本人も家族も、家に他人を入れることに拒否感をおぼえることが多いのですが、うまくいけば週に1回の訪問で生活が落ち着く例もあります。人嫌いの方でもデイサービスのランチと入浴が楽しみになる場合もよくあることです。いろいろな方法で外に出たり、人に会ったりする機会を作りましょう。介護保険が使えるなら、利用価値は大きいです。

5-3.認知症の治療はどうすればいいのしょうか?

認知症を根本的に治す薬は今のところありません。精神科に通院する場合は、面談によって不安や不満をやわらげたり、妄想や不眠などの症状を薬で改善したりということが目的になります。孤立を避け、適度な刺激のある生活でなるべく暮らしやすい状態を維持することを念頭に置くと良いでしょう。

5-4.ゴミ屋敷を退去し、家を処分したいのですが

本人に売買契約や財産管理をする能力がない場合は、成年後見人を立てる必要があります。

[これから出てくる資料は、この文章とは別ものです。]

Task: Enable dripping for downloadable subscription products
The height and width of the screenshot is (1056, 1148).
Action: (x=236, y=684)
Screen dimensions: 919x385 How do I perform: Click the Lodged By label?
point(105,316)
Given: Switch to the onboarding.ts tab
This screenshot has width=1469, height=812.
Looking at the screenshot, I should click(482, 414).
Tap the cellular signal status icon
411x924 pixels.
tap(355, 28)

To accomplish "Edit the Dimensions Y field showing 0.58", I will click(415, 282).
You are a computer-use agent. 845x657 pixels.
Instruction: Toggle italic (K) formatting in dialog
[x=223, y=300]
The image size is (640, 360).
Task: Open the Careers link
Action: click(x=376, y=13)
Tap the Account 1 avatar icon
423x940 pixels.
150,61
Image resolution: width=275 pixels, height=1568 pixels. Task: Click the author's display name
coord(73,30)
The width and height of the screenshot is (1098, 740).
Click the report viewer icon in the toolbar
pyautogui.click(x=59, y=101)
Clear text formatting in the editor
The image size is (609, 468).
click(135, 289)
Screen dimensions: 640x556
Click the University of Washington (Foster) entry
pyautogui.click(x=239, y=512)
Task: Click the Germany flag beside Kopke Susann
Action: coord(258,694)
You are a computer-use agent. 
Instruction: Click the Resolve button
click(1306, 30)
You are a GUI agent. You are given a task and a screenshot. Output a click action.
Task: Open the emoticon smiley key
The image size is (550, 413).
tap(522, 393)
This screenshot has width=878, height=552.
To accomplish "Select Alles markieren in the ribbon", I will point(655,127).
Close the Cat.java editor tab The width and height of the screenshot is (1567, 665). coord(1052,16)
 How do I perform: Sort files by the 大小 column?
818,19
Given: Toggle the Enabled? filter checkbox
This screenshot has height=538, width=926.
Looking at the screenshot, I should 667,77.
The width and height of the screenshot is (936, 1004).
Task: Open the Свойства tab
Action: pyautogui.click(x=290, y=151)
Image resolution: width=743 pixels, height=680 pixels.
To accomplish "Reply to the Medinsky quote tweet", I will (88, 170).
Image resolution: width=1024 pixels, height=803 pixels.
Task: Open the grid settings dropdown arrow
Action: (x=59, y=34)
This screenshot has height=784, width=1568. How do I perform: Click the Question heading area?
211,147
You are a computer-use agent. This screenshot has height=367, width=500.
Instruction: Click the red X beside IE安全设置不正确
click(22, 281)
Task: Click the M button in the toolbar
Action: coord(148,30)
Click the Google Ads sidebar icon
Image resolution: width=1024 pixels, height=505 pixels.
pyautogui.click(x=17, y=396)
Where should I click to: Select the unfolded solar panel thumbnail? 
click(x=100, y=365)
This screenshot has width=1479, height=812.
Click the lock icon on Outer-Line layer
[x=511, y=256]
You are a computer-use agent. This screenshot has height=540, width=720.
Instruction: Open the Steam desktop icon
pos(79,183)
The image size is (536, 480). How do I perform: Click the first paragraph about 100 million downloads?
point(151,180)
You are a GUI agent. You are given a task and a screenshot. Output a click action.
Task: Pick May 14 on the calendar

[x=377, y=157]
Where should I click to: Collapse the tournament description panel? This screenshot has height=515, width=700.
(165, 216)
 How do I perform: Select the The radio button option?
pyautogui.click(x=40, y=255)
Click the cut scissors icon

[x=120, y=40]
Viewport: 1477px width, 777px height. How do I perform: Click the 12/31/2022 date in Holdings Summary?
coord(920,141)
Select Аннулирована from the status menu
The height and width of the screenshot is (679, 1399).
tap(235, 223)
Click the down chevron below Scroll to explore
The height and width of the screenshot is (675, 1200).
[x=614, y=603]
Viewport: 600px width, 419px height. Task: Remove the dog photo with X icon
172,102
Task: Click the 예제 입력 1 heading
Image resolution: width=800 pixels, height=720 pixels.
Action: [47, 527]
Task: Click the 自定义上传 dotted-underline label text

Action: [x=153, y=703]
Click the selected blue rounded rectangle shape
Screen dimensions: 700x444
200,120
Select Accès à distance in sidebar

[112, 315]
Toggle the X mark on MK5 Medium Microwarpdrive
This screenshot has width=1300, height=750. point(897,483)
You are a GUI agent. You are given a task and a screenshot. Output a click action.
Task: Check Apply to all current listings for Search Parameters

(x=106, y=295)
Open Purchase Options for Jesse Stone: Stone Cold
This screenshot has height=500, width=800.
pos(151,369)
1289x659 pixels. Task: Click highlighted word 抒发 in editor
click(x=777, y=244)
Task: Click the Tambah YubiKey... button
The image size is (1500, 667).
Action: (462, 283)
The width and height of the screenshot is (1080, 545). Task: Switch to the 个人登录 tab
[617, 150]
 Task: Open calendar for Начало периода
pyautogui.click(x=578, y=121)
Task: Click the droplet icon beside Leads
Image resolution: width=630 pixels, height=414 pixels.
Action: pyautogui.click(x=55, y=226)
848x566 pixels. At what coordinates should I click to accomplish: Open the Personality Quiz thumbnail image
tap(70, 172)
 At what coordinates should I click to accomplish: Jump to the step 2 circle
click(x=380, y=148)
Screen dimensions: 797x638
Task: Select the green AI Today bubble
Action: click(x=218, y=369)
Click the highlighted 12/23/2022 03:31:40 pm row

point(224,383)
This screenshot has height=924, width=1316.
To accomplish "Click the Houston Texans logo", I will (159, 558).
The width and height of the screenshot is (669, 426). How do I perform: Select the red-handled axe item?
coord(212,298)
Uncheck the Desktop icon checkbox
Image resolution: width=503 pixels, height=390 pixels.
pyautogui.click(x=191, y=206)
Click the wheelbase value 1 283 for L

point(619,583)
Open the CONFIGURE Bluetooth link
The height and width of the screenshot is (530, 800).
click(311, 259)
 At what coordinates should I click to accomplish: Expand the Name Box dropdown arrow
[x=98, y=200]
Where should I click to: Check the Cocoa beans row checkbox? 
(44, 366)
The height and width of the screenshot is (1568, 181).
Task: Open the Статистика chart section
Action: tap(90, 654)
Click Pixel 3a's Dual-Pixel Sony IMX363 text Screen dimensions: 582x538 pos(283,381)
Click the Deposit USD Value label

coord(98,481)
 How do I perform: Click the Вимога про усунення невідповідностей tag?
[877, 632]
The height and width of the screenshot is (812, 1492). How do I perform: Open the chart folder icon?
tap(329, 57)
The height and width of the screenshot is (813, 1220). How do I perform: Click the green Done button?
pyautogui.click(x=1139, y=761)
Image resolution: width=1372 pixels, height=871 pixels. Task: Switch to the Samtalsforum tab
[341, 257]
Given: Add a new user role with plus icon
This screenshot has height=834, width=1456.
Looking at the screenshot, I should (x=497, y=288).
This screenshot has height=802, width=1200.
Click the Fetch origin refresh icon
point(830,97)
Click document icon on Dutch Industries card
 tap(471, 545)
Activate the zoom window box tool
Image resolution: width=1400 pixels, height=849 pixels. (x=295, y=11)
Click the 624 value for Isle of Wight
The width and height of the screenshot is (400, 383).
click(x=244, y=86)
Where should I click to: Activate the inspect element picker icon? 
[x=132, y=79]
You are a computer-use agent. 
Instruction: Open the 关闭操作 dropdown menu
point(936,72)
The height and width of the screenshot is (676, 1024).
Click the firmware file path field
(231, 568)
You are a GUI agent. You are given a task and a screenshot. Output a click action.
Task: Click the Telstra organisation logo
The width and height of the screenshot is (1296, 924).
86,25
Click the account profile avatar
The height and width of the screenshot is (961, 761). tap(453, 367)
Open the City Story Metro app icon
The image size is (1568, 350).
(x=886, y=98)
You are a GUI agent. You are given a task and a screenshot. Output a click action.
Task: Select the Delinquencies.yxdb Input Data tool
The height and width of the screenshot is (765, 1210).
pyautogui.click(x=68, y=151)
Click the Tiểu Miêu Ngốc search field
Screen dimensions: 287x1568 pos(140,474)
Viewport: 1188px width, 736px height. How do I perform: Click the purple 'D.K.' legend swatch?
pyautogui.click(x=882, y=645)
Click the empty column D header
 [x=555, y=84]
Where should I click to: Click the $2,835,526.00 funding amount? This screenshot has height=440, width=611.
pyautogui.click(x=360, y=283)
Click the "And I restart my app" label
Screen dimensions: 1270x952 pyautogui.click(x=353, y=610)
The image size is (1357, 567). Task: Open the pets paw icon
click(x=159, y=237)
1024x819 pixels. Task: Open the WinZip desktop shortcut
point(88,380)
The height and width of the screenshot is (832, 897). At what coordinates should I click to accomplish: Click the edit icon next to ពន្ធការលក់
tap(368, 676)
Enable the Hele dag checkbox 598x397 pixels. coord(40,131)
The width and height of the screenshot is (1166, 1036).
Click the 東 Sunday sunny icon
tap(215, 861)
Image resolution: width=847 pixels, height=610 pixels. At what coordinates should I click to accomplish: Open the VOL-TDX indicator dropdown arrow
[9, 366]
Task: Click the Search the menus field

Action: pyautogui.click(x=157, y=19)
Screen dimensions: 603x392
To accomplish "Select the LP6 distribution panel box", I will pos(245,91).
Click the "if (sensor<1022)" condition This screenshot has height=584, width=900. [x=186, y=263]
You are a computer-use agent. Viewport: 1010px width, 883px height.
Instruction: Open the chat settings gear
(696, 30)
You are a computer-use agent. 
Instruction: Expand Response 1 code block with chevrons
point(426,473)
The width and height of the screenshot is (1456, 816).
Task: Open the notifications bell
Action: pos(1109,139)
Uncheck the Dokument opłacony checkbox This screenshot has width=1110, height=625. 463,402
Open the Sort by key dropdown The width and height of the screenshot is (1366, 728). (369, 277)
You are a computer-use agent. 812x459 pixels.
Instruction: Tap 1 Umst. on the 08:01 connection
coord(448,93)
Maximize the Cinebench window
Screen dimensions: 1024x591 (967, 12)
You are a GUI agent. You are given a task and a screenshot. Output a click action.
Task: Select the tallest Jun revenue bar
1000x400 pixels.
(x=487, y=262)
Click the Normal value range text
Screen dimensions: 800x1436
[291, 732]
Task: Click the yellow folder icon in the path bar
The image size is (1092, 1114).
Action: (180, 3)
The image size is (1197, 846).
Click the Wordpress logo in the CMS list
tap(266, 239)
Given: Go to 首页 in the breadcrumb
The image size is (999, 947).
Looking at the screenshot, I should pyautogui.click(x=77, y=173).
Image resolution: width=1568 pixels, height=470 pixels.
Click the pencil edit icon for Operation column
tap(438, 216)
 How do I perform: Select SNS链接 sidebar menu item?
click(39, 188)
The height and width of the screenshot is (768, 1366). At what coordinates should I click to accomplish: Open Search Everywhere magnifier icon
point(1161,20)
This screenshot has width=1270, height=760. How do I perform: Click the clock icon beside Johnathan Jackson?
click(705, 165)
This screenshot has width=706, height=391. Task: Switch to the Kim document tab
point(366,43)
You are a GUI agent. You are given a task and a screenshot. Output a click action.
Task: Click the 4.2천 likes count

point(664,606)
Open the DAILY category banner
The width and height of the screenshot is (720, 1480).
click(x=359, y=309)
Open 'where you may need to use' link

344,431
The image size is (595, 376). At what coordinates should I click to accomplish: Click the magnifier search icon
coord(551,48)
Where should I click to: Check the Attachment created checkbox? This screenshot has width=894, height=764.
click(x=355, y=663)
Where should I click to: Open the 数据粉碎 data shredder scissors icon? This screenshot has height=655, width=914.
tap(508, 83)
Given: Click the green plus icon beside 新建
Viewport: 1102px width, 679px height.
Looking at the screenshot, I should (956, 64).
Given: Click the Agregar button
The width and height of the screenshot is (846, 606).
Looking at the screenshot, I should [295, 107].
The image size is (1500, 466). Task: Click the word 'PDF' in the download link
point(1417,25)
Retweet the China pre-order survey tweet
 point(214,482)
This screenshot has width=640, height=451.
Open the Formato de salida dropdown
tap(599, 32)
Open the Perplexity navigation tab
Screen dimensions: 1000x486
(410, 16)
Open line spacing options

実際に能力がないのか、うつ状態などで一時的に能力が落ちているだけなのか、まず専門医を受診することが先決でしょう。

5-5.成年後見人は誰がなるのですか?

通常は子どもが申し立て、成年後見人に就任することがほとんどです。身内が遠方の親戚しかいない、子どもも高齢で事務処理は難しいといった場合は成年後見人の仕事はできないため、弁護士や司法書士が成年後見人に選任されます。

6.まとめ

いかがでしたか? 今回はゴミ屋敷が発生する原因を明らかにすることで、片付ける方法を考えてきました。物が捨てられず汚い部屋に住む人の心理は、認知症などの精神疾患がひそむ可能性のほか、孤立や不安・体の不調も要因となっていることがわかっていただけたと思います。この記事を参考に、ゴミ屋敷の片付けを実現し、快適な生活の立て直しに役立ててくださいね。